Redes sociais pouco utilizadas para buscas por emprego no Brasil

O Brasil está entre os dez países que mais acessam redes sociais no mundo. O País domina o Orkut, ao lado dos indianos. Ocupa o segundo lugar no Twitter e está avançando a passos largos no Facebook. Mas o internauta brasileiro anda bobeando na hora de explorar o potencial desses sites para encontrar estágio e emprego.

Do total de brasileiros que navega na web, 84% têm perfis em redes sociais por razões pessoais e apenas 33% entram nesses sites com objetivos profissionais, segundo uma pesquisa feita em junho pelo instituto Ibope.

Para especialistas ouvidos pelo jornal Estado de S.Paulo, quem usa Twitter, Facebook e Orkut apenas para se divertir está deixando oportunidades de lado, já que as redes sociais se transformaram em fonte básica de pesquisa para gestores de RH buscarem informações sobre candidatos, sejam estagiários ou gerentes.

Foi no Twitter que o publicitário Leonardo Curcino, de 25 anos, encontrou seu emprego atual, como diretor de arte na agência Rapp Collins Brasil. “A empresa anunciou a vaga, eu vi o tweet (mensagem) e rapidamente enviei meu currículo. Hoje estou mais bem posicionado no mercado”.

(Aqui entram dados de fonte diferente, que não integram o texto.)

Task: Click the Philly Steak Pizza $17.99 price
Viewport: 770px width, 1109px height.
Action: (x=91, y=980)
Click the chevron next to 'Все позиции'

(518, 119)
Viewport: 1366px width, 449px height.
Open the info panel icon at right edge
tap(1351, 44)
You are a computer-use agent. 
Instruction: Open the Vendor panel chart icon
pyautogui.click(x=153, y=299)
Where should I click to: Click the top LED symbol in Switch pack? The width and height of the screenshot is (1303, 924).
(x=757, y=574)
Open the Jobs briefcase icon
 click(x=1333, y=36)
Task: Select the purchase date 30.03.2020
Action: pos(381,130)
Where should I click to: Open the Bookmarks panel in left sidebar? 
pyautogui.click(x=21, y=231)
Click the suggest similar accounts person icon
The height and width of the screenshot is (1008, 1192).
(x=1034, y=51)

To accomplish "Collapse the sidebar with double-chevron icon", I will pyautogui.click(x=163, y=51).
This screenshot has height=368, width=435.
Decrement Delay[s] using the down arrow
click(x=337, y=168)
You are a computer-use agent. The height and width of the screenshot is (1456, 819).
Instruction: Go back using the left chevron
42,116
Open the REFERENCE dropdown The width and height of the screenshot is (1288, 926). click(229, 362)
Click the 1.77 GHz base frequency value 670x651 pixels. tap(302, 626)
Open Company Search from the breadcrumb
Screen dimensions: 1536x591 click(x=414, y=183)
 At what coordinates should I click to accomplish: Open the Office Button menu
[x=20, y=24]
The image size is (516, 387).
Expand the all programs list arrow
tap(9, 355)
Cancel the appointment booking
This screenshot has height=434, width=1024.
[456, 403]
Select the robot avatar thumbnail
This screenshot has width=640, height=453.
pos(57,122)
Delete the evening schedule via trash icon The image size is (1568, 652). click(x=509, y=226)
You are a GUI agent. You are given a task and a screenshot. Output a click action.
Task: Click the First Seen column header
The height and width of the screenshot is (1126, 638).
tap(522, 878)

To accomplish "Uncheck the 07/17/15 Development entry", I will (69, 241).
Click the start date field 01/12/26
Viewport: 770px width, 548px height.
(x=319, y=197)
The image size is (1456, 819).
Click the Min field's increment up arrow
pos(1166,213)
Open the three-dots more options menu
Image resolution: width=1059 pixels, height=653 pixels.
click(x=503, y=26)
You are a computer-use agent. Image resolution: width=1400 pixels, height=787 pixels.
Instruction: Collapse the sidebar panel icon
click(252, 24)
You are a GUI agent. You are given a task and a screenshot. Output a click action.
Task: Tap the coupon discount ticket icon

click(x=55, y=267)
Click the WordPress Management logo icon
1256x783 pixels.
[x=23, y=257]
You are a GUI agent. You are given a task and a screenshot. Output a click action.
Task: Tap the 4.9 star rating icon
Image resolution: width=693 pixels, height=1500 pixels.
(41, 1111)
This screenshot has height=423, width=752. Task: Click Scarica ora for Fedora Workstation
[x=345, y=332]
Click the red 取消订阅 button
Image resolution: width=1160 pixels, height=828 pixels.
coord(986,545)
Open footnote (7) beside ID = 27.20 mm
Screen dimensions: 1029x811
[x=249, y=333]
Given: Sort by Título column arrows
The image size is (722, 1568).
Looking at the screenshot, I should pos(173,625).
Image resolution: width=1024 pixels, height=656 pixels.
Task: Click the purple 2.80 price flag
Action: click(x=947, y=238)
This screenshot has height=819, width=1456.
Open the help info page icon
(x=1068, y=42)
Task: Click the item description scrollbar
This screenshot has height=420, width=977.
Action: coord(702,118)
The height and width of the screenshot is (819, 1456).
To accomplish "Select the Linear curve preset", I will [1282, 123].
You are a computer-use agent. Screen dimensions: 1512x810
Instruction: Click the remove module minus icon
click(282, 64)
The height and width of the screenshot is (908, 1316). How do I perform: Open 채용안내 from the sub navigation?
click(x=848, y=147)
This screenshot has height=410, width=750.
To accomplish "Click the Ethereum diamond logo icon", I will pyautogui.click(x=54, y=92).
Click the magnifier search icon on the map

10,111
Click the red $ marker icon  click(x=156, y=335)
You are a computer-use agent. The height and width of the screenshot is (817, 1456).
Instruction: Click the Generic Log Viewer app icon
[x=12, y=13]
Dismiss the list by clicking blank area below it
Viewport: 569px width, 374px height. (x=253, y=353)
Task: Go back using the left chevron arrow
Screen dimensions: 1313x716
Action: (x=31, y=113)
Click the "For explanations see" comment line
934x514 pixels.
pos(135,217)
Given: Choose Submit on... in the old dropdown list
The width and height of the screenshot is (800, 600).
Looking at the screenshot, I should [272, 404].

Cada um na sua rede. O serviço de microblog estourou este ano entre os brasileiros e hoje abriga todo tipo de internauta, de estudantes a candidatos a presidente. Já outras redes sociais têm perfis de usuários mais específicos: no Orkut, adolescentes são a maioria; universitários preferem o Facebook e o LinkedIn fica mais restrito ao mundo executivo.

E é justamente nesse site que devem ficar de olho os interessados em encontrar uma vaga via internet. Diretora executiva da escola Brazilian Business School (BBS), voltada para a educação executiva, Katherine de Barros conta que perfis no Facebook e no Orkut revelam a personalidade de um profissional, mas a principal ferramenta dos RH’s de grandes empresas é mesmo o LinkedIn.

“O perfil de uma pessoa no LinkedIn passou a ser a sua primeira impressão”, complementa o coordenador do MBA em Gestão Comercial da BBS, Marcelo Assumpção.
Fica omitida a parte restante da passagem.